第1回:【完全保存版】使える経営計画策定の全体像

――「絵に描いた餅」を「実行可能な地図」に変える10ステップ

「経営計画を作っても、現場が変わらない」 そんな悩みを抱える経営者の多くは、財務数値(目標)と現場の動き(行動)が乖離しています。本稿では、プロの会計士が実践する、戦略と数値がガッチリ噛み合う全体像を提示します。

1. 現状把握:すべての出発点は「痛み」の特定

まずは「己を知り、敵を知る」ことから始まります。自社の財務データを深掘りし、どこに課題があるのかを発見します。この際、自社内だけで完結せず、競合の財務状況や業界平均数値を調査してください。業界標準と比較して、自社の利益率や生産性がどう違うのかを知ることで、目指すべき「改善の伸びしろ」が明確になります。

2. 顧客と「真のニーズ」の再定義

次に、誰に価値を届けているのかを徹底的に考えます。

  • 抽象化: 特定の得意先を思い浮かべ、その共通点を抽出します。「30代男性」といった属性ではなく、「納期よりも品質の安定を最優先する製造業の購買担当」といったレベルまで抽象化し、ターゲットを明確にします。
  • 便益の深掘り: 顧客は商品そのものではなく、その先の「解決策」を買っています。なぜ自社を選んでいるのか、その真の理由を言語化します。

3. 強みの発見:その「特徴」は本当に「強み」か?

ビジネスモデル・キャンバス(BMC)の各要素を使い、自社と業界標準を比較します。 ここで重要なのは、「特徴=強み」ではないということです。

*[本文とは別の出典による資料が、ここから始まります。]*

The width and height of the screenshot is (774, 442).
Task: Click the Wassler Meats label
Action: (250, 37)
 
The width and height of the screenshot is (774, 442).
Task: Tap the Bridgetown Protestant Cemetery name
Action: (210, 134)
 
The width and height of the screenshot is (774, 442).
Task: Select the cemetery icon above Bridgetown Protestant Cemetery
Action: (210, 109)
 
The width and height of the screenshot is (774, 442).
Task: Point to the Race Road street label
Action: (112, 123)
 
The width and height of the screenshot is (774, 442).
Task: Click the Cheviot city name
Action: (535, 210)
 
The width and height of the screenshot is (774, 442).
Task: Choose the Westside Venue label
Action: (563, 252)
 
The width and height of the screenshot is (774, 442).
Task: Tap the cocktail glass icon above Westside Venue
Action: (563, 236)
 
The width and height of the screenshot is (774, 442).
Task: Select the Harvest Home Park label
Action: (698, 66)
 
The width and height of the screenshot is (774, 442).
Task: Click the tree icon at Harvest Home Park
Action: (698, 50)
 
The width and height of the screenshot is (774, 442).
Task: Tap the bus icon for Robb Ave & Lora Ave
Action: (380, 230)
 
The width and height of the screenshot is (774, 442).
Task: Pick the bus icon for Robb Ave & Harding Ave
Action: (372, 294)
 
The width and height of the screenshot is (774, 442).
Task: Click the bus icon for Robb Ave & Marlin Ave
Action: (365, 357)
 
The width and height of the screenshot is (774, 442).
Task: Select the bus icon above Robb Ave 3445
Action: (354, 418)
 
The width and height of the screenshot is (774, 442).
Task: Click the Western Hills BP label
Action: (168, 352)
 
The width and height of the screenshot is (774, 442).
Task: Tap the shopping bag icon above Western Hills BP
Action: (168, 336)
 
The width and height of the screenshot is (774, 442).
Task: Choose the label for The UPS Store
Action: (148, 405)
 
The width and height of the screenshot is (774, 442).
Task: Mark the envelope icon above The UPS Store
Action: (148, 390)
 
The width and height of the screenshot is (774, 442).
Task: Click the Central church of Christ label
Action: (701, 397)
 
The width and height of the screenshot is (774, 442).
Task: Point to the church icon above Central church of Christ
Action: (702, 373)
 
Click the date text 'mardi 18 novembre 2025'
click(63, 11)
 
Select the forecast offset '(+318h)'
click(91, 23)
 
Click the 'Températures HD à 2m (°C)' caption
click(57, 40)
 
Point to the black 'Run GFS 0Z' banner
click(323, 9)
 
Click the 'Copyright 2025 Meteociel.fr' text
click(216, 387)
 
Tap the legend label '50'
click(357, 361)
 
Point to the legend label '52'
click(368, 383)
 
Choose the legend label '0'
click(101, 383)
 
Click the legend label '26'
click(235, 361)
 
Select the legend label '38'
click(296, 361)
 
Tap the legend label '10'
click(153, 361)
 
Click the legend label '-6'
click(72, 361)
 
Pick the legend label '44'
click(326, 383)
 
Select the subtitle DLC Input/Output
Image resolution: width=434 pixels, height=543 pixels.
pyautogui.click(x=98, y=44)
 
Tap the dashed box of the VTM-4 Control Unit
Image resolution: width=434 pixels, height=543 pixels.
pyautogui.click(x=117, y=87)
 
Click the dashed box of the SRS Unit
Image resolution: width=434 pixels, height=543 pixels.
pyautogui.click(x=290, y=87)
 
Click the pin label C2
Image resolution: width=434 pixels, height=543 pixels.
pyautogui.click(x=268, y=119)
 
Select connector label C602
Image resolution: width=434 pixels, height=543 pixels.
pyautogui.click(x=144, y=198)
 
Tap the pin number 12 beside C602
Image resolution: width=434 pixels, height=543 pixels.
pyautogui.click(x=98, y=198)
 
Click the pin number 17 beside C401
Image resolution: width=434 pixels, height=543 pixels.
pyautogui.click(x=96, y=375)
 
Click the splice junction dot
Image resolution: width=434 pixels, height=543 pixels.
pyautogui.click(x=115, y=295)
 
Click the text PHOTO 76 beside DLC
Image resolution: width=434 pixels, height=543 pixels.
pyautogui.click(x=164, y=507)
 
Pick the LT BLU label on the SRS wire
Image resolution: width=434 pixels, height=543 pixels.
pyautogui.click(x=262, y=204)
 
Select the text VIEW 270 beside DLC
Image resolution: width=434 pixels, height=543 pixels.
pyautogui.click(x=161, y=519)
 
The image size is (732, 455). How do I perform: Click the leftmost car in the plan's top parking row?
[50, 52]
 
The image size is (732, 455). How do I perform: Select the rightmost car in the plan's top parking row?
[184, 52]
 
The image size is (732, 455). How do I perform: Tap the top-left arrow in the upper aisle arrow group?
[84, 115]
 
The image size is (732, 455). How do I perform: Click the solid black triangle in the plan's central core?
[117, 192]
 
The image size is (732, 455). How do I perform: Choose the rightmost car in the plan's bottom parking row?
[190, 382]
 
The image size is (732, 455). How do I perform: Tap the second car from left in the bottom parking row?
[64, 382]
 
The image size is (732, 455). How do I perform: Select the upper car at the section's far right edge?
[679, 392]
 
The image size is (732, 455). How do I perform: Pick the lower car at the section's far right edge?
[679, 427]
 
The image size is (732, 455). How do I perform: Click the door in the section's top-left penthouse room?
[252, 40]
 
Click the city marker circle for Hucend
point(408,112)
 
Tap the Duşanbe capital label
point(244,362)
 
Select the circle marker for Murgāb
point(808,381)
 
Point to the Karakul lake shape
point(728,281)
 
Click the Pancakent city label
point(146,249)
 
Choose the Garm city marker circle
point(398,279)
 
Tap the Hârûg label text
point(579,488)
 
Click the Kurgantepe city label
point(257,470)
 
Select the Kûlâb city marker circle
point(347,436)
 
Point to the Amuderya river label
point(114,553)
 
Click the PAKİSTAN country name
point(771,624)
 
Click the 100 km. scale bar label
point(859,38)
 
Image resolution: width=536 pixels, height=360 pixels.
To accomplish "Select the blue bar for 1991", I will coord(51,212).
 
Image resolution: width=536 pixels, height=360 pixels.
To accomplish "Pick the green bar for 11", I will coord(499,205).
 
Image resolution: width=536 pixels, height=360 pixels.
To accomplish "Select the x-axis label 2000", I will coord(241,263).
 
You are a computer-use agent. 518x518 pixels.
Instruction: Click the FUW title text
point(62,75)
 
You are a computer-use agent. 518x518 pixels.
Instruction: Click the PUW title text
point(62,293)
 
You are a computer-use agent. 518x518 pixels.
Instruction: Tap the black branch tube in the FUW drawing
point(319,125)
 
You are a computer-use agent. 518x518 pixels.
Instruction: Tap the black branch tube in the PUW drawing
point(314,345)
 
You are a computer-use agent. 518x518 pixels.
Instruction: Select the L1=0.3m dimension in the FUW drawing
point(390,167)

どんなに優れた技術でも、競合が持っていたり顧客が価値を感じていなければ、それは単なる「特徴」です。強みとは、顧客が存在して初めて成り立つ概念であり、**「顧客が自社を選ぶ決定的な理由」**になっているものだけを指します。

4. 戦略立案:強みが生きる道を切り拓く

特定した強みを、どうやって効率的に顧客へ届けるか。その「経路」と「方法」を考えます。ここが戦略の骨子となります。

5. 定量的目標の設定:理想と現実の交差点

  • 主観的目標: まずは経営者の「5年後、10年後にこうなりたい」という直感的な理想を置きます。
  • 市場環境の調査: 生成AIや専門データを活用し、将来の市場規模や想定シェアを客観的に算出します。
  • シミュレーション: ステップ4で考えた戦略を実行した場合、そのシェアに届くのかをAI等でシミュレーションします。

6. 経営目標の微修正

シミュレーションの結果、目標に届きそうにない場合は、目標を調整するか、戦略を根底から見直します。「頑張れば届きそう」という絶妙なラインまでチューニングすることが、組織のモチベーション維持には不可欠です。

7. 売上目標をKPIに分解する

ここが計画倒れを防ぐ最重要ポイントです。

  • 配分: 売上目標を顧客別、商品サービス別に配分します。
  • 分解: ターゲットに対する「カスタマージャーニー」を描き、各要素間のコンバージョンレート(転換率)を記載します。
  • 逆算: 生成AI等を活用し、目標売上から逆算して「必要な商談数」「必要なリード数」などの数値を算出します。 ここで数値を置かないから、財務と行動が繋がらないのです。

8. 売上以外の数値(原価・販管費)を算定する

この段階では、一旦、自社の過去実績(原価率・販管費率)を乗じて計算しておきます。 「課題を解決してコストを何%下げるか」という具体的な改善幅は、次のステップで「行動」が決まった後に反映させるため、ここでは土台を作るだけでOKです。

9. 行動計画の立案:売上とコストの「打ち手」を確定する

ここで、すべての数値を「具体的な行動」に変換します。

  • 売上の行動計画: ステップ7で算出したKPIを達成するために「何を行うか」を数字で考えます。例えば「月50件の提案が必要だが、リソース的に40件しか無理」だと判明すれば、他の商品の目標を上げるか、売上目標を切り下げます。このリソースとの突合こそが、計画を「絵に描いた餅」にさせない唯一の方法です。
  • 売上以外の行動計画: 主にステップ1で判明した課題への対応策を考えます。業界平均に比べて劣っている部分(例:高い廃棄率、過剰な広告費など)を改善するために「具体的に何をするか」を決めます。
  • 数値への反映: その行動によって削減できる費用を見積もり、ステップ8の数値計画を更新します。

10. 最終チェックと完成

最後に、できた数値計画と行動計画を俯瞰します。「これなら頑張れば達成できる」という納得感があるか。無理なストレッチになっていないかを確認し、経営計画が完成します。

次回より、各ステップの詳細を書いていこうと思います。